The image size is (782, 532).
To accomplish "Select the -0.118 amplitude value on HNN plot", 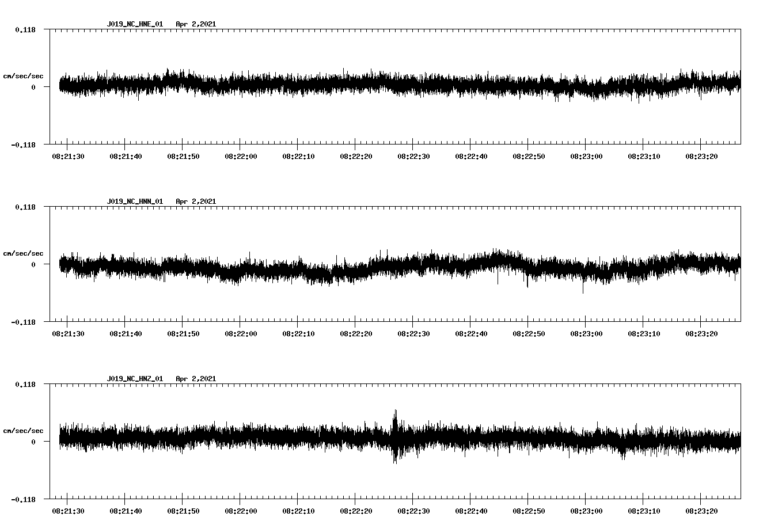I will coord(23,320).
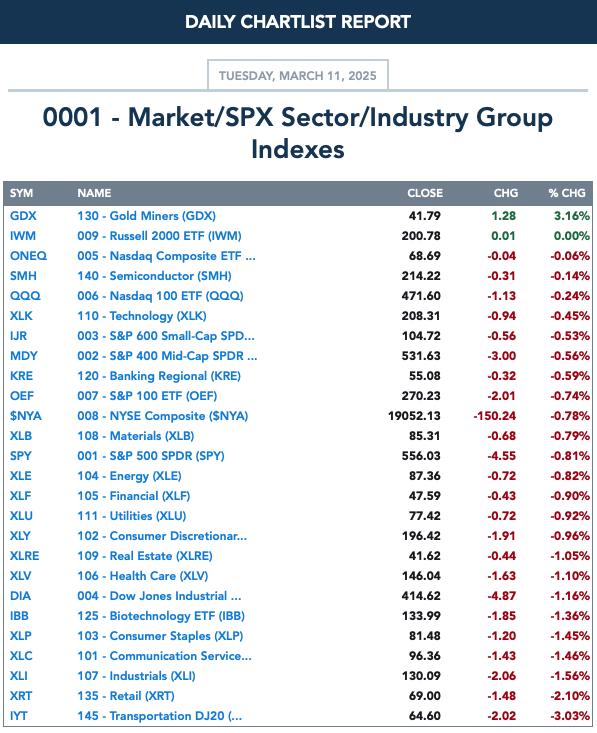The height and width of the screenshot is (733, 597).
Task: Click the XLRE ticker symbol
Action: pos(24,556)
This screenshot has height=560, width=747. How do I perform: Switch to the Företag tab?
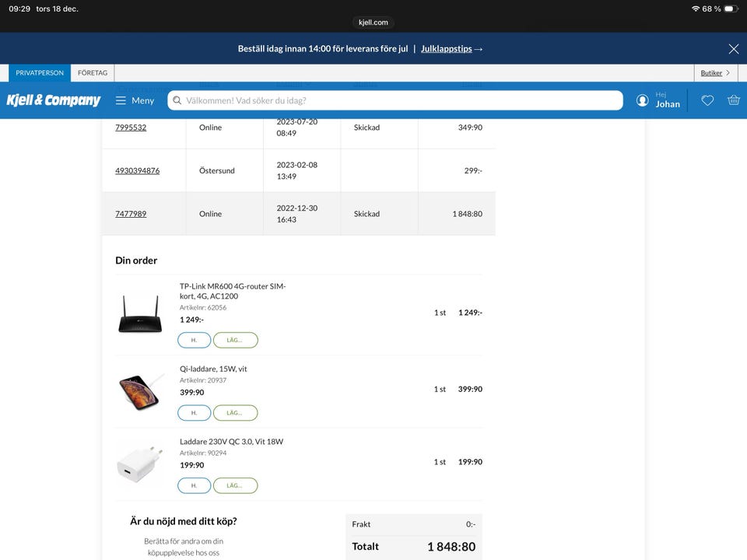93,72
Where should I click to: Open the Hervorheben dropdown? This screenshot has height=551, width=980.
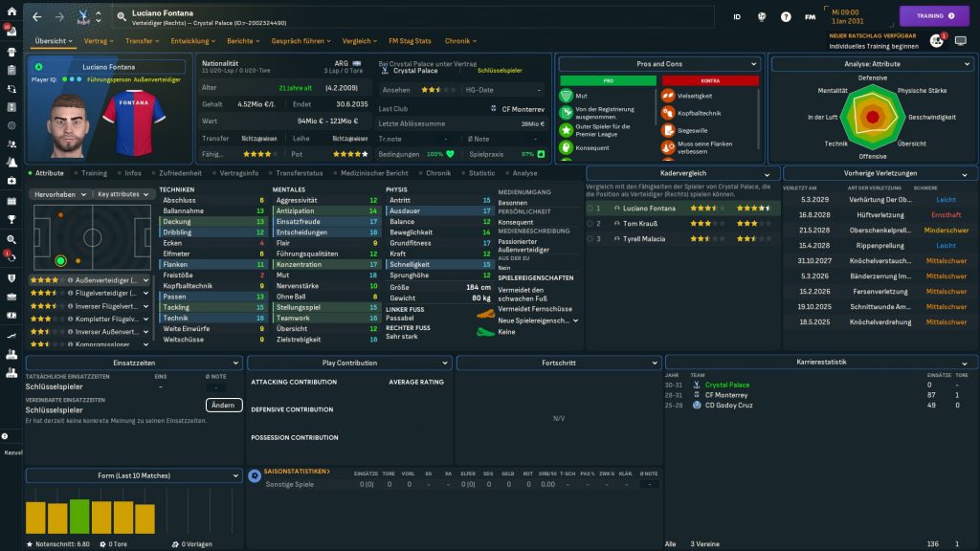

------------------------

EXERCISE DETAILS: Only exact copies are wanted here. Write out the lines from the one containing "This screenshot has height=560, width=747." through the end of the material and no others, omitting all pictures.

REPLY TO THE EXERCISE:
This screenshot has height=560, width=747. How do I perform: Switch to the Företag tab?
93,72
Where should I click to: Open the Hervorheben dropdown? This screenshot has height=551, width=980.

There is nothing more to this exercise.